Selected extract:
Fuchsias in moss baskets even when watered before you left for work will most likely be beginning to droop by about 2 pm and you will not be home for at least 4 more hours. If you only for one evening forget to water those Ivy Geraniums they will show signs of damage by the next morning. An occasional slip up is usually repairable, but let it happen one too many times and you will undoubtedly have a basket full of toast colored has-beens. The best outcome with all of these beautiful plants is achieved if you repot them in a larger container than the one you got it in with real soil mixed with a bit of sphagnum and pearlite for drainage and cover the top of that sphagnum core with some soil as well. That simple inch of soil around and under the existing quick-dry core will help it hold moisture better until you return home at the end of the day. Real soil in a moss basket is not going to work however as the soil will wash out with draining water and deposit mud on the floor beneath it. Moss baskets are very thirsty things. You might consider creating your own drip-line irrigation system for them and other hanging baskets. All the parts are available at Home Depot, including inexpensive timers you can put on your hose and set to go on and off at intervals throughout the day. This would be the optimum solution as even when you go on vacation, it will water your hanging pots and you will not have to rely on a neighbor or family member to do this for you.
I have found that I have far better luck with my annual baskets if I buy the plants small and pot the baskets myself with real soil and pearlite so they do not get water logged. No the pots will not be overflowing until the end of June, but if I forget to water them one night they will be fine and not get too dry before the next morning. I can with my busy schedule keep nice looking plants on the front porch until the frost takes them out at the end of well-dressed porch season. One of these days when I find the time to install a drip-line water system I will go back to buying my hanging plant baskets from a local greenhouse. Until them, I am just as happy with not cooking them all to a crisp while I am madly dashing through my hectic schedule that does not take me past the front porch so that I am reminded to water the plants everyone sees from the road. Some day I will have lovely moss baskets of fabulous red & purple Fuchsias there instead of dependable old Geraniums.
Morning coffee with the internet has become a tradition of mine in recent years. The internet holds a much greater variety of information than the newspaper, as well as less depressing things to read at the beginning of the day. No one should have to wake up with murder and mayhem in their face. A more pleasant mindset is found in waking to check the weather, respond to a note from a friend, or reading about an exciting new plant. This morning I went to look for further information on a particularly nifty new plant on one of my vendor’s sites. Not finding that I clicked on another link that caught my attention in their Garden Writers section.
“Meatballs, Soapboxes and Tuna Cans”, to be precise.
To a person who has never been employed within the landscape industry, that phrase would bring to mind food. To insiders it would have a far different meaning. Of course where I worked it was baseballs and cubes. So this morning’s coffee was sipped between chuckles.
The author (head of sales) I would venture to say is younger than 50. Those over 50 feel that these balls, cubes, footballs or tuna cans are a staple that is required in the landscape. For the life of me I have never understood why we must have them. What is so necessary about using a shrub far to large for its placement and whacking off it’s limbs to shape it into an unnatural form? Off with its head! It should wear a size 42 long jacket, but we will force it to fit comfortably into a 10 short. It is interesting to note that also helpless poodles have also fallen victim to this manner of unnatural shaping and they are not plants. A month ago I witnessed a house cat shorn in this manner.

Direction A:
Return the gardening essay's wording verbatim from "Morning coffee with" up to and including "to be precise.".
Direction B:
Write the next part of the gardening essay, picking up right after its final sentence.

Collected material:
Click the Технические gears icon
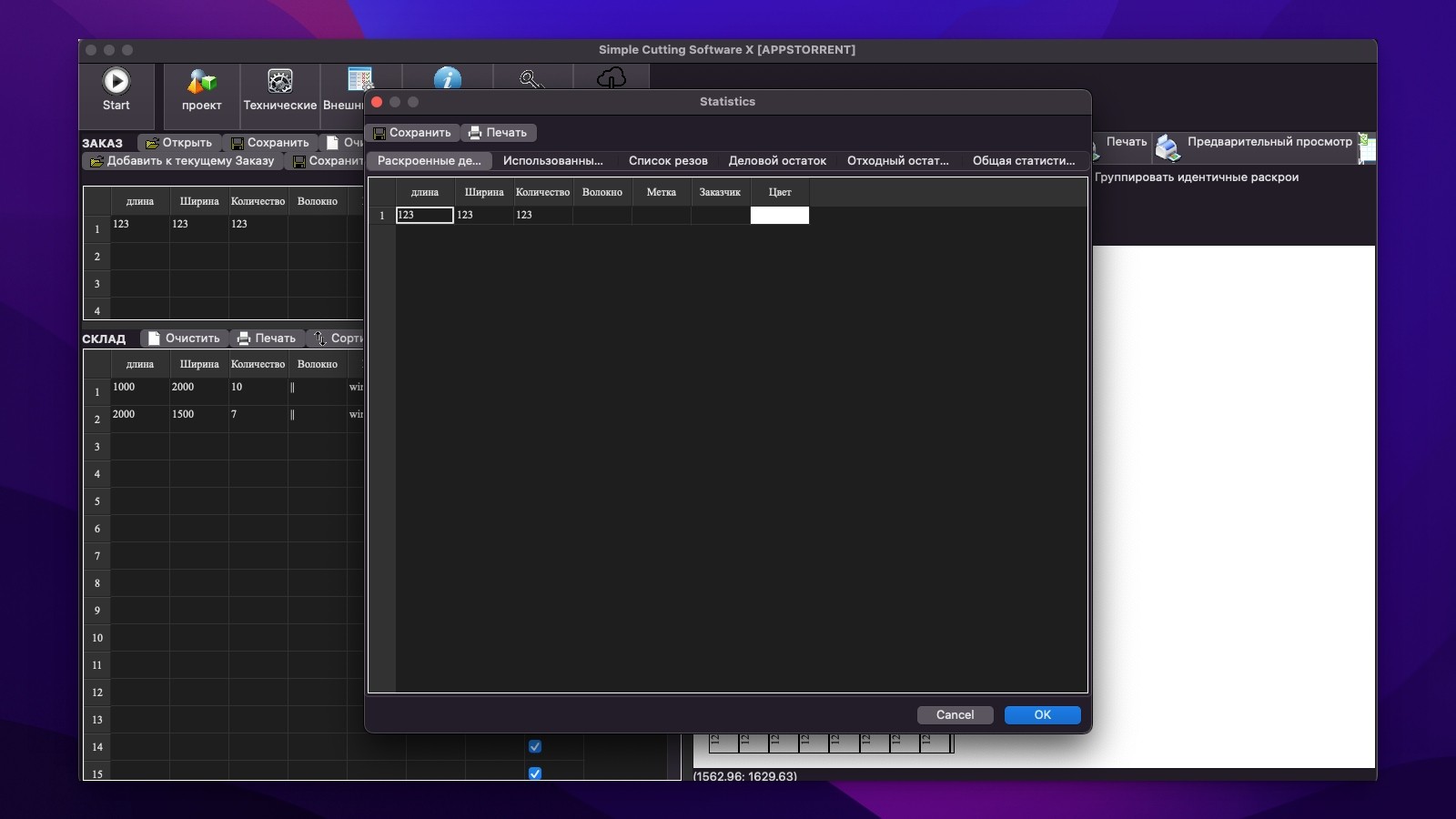1456x819 pixels. coord(279,82)

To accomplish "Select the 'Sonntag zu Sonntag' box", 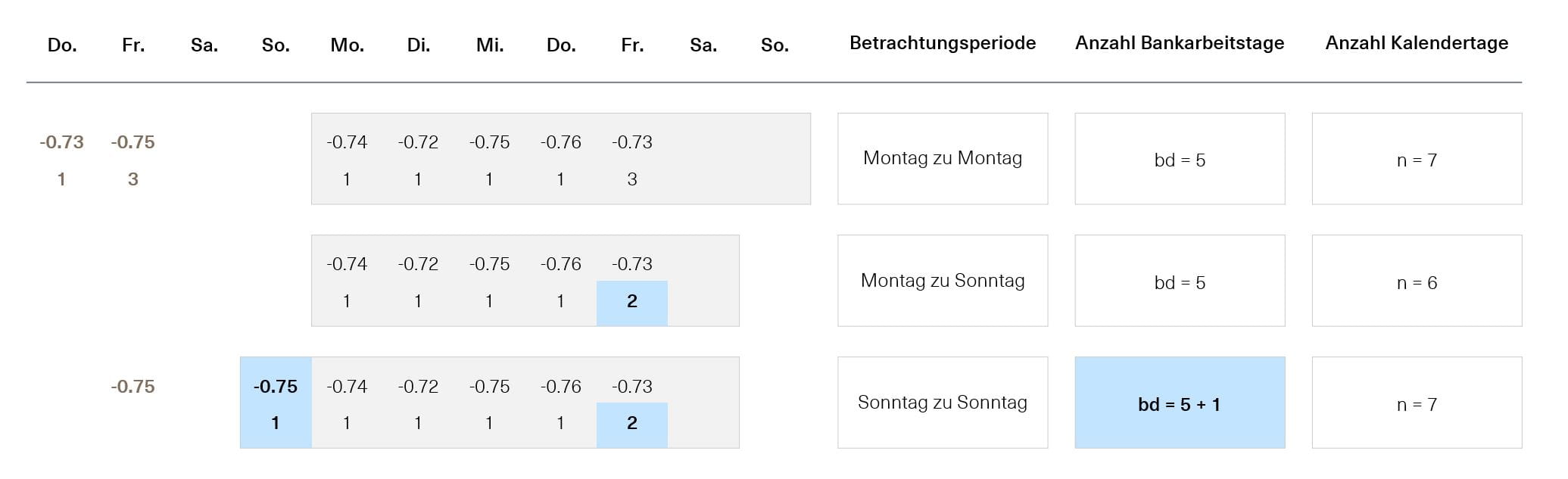I will pyautogui.click(x=943, y=403).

Response A:
Morning coffee with the internet has become a tradition of mine in recent years. The internet holds a much greater variety of information than the newspaper, as well as less depressing things to read at the beginning of the day. No one should have to wake up with murder and mayhem in their face. A more pleasant mindset is found in waking to check the weather, respond to a note from a friend, or reading about an exciting new plant. This morning I went to look for further information on a particularly nifty new plant on one of my vendor’s sites. Not finding that I clicked on another link that caught my attention in their Garden Writers section.
“Meatballs, Soapboxes and Tuna Cans”, to be precise.

Response B:
Mr. Woods, who wrote the afore mentioned article, has developed the opinion that it is an inherent human instinct. That we humans have so little that we actually have complete control over that our psyche has tuned in to the helpless shrubs in our yard. While I giggled often while reading his words, it struck me that he has a good point. Why else would we so cruelly inhibit the wild beauty of a shrub? In my early years I had no reason to argue with my father, the professional landscaper as to why we must do this. Quite the contrary, originally I assisted him in his whacking while trying to mimic his methods. It wasn’t until I started to design plantings and began to see plants for their own individual beauty that I began to question this barbaric practice. It has come to be a long standing argument between us over the years. He refuses to budge from his Pro Juniper stance, insisting we simply MUST have the prickly old things. Yews and Burning Bushes have their place and are quite lovely if not placed where they can be gently shaped not beaten in submission twice a season.
During my contracting days, I would arrive at a clients home for a meeting about a landscape facelift to find the sad remains of Burning Bushes, Yews and Junipers that had resided along the walk or foundation for decades. All of them left much to be desired in the looks department after the last harsh whacking. Common sense told me that following decades of cruel treatment, the poor things have given up growing hair. Why should they continue to grow it if for the past 25 years every attempt was quickly lopped off? How much squelching of creativity can a being endure before throwing in the towel? In voicing this thought to successful lawyers and surgeons , I must admit I was rewarded with raised eyebrows. Why do we insist on planting a shrub that will grow eight foot tall and 12 foot wide in a 30 inch wide space and insist it does not exceed those confines? I am in agreement with Mr. Woods, it is one area to have complete control over in our lives.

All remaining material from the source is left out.